REQUIRED ACTIONS:
- A) Translate the sentence "Their crew consisted of 143 men." from the Admiralen-class destroyer text into Spanish.
- B) Copy the part of the Admiralen-class destroyer text between "The Admiralen class consisted" and "of 143 men.", inclusive.
- C) For each statement, say whether it agrees with the Admiralen-class destroyer text, and quote the words that decide it: (i) The class was made up of eight destroyers. (ii) Each ship's steam came from four Yarrow boilers. (iii) The second-batch ships carried more fuel oil than the first-batch ships.

Plan from 1930 of HNLMS Banckert and HNLMS Van Nes

The Admiralen class consisted of eight destroyers built for the Royal Netherlands Navy during the 1920s. All ships fought in World War II and were scuttled or sunk.

==Design and description==
The Admiralen class was built to replace the Wolf-class destroyers. Their design was derived from that of the destroyer , an experimental British ship designed after the First World War. The ships had an overall length of 98.15 m, a beam of 9.53 m, and a draft of 2.97 m. The first batch of four ships displaced 1310 t at standard displacement while the second-batch ships were 30 LT heavier at full load at 1640 t. Their crew consisted of 143 men.

The Admiralens were powered by two geared Parsons steam turbines, each driving one propeller shaft using steam provided by three Yarrow boilers. The turbines were designed to produce 31000 shp which was intended give the ships a speed of 36 kn. One of the differences from the first-batch ships was that the second-batch ships carried additional fuel oil which gave them an extra 100 nmi of range, for a total of 3300 nmi at 15 kn.

INFORMATION SHOWN:
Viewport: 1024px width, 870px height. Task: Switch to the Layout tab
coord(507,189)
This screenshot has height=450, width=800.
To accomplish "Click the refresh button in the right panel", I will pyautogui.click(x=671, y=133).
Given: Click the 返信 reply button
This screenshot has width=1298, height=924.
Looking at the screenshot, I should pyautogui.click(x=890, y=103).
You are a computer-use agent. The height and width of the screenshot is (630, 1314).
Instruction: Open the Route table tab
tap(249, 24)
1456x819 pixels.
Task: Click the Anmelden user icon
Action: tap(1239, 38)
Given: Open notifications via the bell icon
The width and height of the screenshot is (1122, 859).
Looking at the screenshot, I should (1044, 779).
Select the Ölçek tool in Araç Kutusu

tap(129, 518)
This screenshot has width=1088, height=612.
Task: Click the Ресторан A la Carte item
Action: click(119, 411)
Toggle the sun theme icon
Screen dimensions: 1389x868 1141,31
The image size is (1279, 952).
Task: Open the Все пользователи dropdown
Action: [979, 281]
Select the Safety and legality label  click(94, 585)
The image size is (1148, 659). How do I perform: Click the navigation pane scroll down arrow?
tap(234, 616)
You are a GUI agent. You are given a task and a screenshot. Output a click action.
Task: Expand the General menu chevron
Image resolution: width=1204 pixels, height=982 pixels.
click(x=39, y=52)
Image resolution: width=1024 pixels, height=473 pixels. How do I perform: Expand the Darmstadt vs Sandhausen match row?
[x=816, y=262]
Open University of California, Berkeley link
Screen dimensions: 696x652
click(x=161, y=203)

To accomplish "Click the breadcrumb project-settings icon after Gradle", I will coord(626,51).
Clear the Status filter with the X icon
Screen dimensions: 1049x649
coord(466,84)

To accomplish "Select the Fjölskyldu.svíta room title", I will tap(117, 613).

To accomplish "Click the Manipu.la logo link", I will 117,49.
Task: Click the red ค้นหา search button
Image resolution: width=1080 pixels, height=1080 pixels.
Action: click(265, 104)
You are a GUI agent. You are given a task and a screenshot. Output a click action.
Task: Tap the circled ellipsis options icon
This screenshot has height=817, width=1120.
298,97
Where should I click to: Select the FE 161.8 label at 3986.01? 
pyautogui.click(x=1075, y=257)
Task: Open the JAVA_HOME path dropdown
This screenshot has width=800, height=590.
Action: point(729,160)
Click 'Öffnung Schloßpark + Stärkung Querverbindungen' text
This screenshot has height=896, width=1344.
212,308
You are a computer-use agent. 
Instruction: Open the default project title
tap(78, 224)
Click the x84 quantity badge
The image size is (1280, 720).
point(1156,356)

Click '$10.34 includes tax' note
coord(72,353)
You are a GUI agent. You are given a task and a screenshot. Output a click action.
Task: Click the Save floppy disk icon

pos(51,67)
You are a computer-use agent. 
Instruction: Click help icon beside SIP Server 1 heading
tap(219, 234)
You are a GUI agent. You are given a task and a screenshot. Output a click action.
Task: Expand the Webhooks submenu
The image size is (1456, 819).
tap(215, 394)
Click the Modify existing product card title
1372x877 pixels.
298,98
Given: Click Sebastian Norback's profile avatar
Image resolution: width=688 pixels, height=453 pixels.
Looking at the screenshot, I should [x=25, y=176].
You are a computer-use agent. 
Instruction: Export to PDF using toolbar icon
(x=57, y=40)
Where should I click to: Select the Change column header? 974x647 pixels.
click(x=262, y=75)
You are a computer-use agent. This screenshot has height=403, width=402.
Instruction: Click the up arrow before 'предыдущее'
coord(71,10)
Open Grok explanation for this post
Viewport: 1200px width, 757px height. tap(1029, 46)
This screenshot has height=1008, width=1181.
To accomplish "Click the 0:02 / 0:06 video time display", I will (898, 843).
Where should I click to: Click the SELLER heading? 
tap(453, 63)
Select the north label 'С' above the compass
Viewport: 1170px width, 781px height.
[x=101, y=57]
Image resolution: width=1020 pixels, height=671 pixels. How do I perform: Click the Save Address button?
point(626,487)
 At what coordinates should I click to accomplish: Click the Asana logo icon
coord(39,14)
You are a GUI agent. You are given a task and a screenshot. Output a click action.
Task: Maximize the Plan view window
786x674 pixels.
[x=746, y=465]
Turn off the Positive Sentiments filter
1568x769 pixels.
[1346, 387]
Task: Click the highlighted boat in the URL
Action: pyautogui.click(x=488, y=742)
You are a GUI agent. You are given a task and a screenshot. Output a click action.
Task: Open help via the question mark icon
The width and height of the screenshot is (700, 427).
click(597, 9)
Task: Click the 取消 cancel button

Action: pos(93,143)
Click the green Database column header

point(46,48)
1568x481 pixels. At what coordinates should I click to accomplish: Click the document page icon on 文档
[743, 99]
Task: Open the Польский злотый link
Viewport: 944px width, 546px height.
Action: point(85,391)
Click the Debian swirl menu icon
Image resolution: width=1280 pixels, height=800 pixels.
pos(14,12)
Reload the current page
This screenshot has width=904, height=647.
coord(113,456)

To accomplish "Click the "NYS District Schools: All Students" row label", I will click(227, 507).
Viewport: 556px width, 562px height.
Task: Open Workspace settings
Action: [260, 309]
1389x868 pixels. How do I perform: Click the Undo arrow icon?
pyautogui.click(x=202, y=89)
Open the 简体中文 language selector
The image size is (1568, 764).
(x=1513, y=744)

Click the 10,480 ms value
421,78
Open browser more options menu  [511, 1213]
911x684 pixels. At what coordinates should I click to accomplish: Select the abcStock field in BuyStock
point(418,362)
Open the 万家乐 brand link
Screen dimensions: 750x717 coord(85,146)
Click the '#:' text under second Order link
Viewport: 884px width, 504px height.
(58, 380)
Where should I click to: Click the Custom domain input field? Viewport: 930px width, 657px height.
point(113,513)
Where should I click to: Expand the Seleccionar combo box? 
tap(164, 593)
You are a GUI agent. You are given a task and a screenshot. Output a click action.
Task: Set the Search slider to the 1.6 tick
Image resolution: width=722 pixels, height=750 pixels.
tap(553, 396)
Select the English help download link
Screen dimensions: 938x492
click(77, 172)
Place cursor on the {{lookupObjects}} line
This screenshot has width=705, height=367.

ANSWERS BELOW:
- A) Su tripulación estaba compuesta por 143 hombres.

- B)
The Admiralen class consisted of eight destroyers built for the Royal Netherlands Navy during the 1920s. All ships fought in World War II and were scuttled or sunk.

==Design and description==
The Admiralen class was built to replace the Wolf-class destroyers. Their design was derived from that of the destroyer , an experimental British ship designed after the First World War. The ships had an overall length of 98.15 m, a beam of 9.53 m, and a draft of 2.97 m. The first batch of four ships displaced 1310 t at standard displacement while the second-batch ships were 30 LT heavier at full load at 1640 t. Their crew consisted of 143 men.

- C)
(i) Yes: "The Admiralen class consisted of eight destroyers"
(ii) No: "using steam provided by three Yarrow boilers"
(iii) Yes: "the second-batch ships carried additional fuel oil"